You may very well be one of the lucky few heading to London (or perhaps already in London) for this year’s Olympic games. Since the 2008 games, a lot has changed in the world of technology; it wasn’t until the month after the games that Android 1.0 was released. In fact, London 2012 is being called the first “social media games” and it has come with a number of official Android apps.
We’ve already take a look at how to keep up with the Olympics but you might have a more difficult job navigating your way around London. In this roundup, we’re going to take a look at a bunch of apps useful for those visiting London, even when the Olympics aren’t on.
Naturally, we need to kick this roundup off with this important app — even if you’ve probably already got installed on your phone. Maps definitely deserves an honourable mention since it’s one of the most universally useful apps.
I won’t waste your time explaining what Maps is, since it’s a Google product that you’re probably already very familiar with, but do check out this article if you’re not aware of the app’s new 3D and offline features.
London City Guide is a free app from TripAdvisor that can act as your virtual guide to the city. London City Guide will help you find all the places that are listed on TripAdvisor’s website, including restaurants, attractions and hotels. Plus, it all works offline!
This also means you get access to TripAdvisor’s millions of community-submitted reviews, to make sure you’re only heading to the best. The “Point Me There” feature helps you select a restaurant or attraction and then have your phone’s GPS get you there.
TouristEye is an offlien travel guide that lets you build a trip and then download it, so you can access your itinerary, photos, maps, bookings and more, all without needing to find a fast internet connection, an achievement that will be difficult to garner during the Olympics.
In addition to the planning features, TouristEye includes transportation maps for buses, trains and the subway, all again without needing to have an internet connection. If you’re looking for someone to plan your day for you, though, TouristEye can still pull in expert and user-created tours of shopping, food, and the like.
This app is pretty simple, helping you navigate London with a realtime map of the London Underground and information on buses and cycle hiring.
Powered by the Transport for London Journey Planner API, the built-in journey planner helps you generate a travel itinerary for your trip that can mix and match modes inluding walking, bus, main rail and subway.
This app keeps you up to date with everyone relevant to the National Rail system in the UK, including live train information showing timings and statuses, and a planner for ironing out the details of a trip you want to make. Certainly, around the time of the Olympics where public transport will be stressed, this will help you keep on top and make sure you arrive at your destination in time.
The London Underground app offers up a simple, easy-to-use map of the London Underground subway system alongside live service information so you can plan according to potential disruptions. Naturally, it also comes complete with offline features that allows it to work anywhere, even underground.

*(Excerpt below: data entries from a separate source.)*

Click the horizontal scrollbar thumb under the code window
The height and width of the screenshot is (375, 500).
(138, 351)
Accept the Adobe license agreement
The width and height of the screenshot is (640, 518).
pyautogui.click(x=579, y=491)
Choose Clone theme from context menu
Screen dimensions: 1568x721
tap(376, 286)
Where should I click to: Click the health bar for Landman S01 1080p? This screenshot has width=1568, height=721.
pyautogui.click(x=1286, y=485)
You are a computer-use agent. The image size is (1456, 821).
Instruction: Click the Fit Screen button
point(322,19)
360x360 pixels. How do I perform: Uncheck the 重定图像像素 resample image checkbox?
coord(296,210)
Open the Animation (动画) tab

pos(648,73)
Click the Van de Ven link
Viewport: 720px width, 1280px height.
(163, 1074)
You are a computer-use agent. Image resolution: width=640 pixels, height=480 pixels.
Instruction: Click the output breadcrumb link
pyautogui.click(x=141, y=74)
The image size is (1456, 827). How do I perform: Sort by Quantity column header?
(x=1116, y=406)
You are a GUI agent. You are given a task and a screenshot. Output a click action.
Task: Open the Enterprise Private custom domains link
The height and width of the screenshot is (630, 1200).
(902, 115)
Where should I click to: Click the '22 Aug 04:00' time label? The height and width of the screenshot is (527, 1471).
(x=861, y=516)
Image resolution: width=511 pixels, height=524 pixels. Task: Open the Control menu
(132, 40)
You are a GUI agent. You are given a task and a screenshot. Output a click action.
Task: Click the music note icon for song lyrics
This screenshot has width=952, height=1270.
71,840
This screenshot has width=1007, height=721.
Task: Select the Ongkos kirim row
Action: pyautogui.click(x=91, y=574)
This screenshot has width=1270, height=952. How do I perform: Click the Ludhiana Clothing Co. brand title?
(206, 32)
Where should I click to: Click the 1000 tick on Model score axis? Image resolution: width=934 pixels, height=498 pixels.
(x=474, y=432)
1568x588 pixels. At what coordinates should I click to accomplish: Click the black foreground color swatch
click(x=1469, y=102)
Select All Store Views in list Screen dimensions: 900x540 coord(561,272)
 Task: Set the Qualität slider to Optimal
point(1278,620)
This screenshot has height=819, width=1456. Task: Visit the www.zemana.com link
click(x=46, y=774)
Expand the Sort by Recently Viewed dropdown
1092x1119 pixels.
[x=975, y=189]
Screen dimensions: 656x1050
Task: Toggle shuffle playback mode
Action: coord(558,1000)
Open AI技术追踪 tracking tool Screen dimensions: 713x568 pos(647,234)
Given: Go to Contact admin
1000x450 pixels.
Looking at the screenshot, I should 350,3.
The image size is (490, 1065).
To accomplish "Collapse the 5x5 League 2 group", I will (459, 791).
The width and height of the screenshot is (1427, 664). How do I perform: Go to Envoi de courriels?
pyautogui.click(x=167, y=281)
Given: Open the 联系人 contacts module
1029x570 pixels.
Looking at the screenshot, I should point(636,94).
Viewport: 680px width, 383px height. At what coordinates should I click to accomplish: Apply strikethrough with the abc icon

The Starbucks app is mainly there for managing your Starbucks card, a form of cashless payment that may have merit during the Olympics so that you don’t need worry about cash when in a Starbucks potentially stressed due to the influx of tourists to the city.
However, the app includes a store locator, allowing those in the city to easily find the nearest place to get a drink (although, we all know how common Starbucks are, so it shouldn’t be too difficult!).
Similar to the benefits of the Starbucks app, the official McDonald’s UK app will help you easily locate a nearby place to eat. You’ll also be able to get information of the restaurant, including opening times and facilities, in addition to access to the UK menu ahead of arriving at the restaurant.
(This is particularly appropriate right now as McDonald’s is a sponsor of the London 2012 Olympics.)
As it’s name suggests, this next app will help you easily locate a Wi-Fi connection, which will likely be a pretty difficult task — especially during the Olympics.
The app will scan for Wi-Fi hotspots nearby and give you easy directions to them, with the ability to filter results by location type so you can find out if you’ll be able to grab a coffee while you browse.
Yelp is a pretty self-explanatory app that helps you find business nearby, of all sorts too. With the app in tow, it should be pretty easy to find anything you need in London, and the abundance of user reviews helps you avoid the ones that might not be too great.